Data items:

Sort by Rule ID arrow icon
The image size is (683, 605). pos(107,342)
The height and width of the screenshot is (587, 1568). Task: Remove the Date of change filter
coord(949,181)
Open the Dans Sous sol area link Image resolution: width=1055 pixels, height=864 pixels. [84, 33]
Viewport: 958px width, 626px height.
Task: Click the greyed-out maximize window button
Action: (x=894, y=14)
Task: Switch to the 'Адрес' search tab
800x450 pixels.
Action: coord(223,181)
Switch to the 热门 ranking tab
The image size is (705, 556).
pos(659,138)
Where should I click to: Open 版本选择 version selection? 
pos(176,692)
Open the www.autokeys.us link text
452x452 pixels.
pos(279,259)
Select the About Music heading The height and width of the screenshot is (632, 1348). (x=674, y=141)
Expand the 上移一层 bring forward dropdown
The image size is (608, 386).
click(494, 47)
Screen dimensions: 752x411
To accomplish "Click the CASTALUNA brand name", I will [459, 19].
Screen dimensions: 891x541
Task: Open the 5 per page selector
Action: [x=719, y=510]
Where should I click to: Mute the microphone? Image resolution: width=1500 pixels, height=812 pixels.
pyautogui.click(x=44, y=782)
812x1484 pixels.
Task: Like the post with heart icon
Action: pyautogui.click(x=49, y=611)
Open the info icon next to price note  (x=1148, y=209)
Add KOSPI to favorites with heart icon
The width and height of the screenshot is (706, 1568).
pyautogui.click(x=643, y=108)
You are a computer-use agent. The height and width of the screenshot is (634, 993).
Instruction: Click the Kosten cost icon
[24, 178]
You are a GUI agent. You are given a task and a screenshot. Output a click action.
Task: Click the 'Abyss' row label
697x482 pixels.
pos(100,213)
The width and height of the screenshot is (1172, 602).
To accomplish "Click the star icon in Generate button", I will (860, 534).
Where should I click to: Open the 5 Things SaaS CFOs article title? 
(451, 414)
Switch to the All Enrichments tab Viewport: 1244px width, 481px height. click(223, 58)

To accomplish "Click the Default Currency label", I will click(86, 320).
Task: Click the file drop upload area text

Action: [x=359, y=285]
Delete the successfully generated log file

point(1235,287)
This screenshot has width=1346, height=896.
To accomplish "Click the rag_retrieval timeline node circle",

ABOUT THIS TASK
In the lines above, find the word "label" and copy each line that contains it.

SOLUTION BELOW
Task: Click the 'Abyss' row label
To accomplish "Click the Default Currency label", I will click(86, 320).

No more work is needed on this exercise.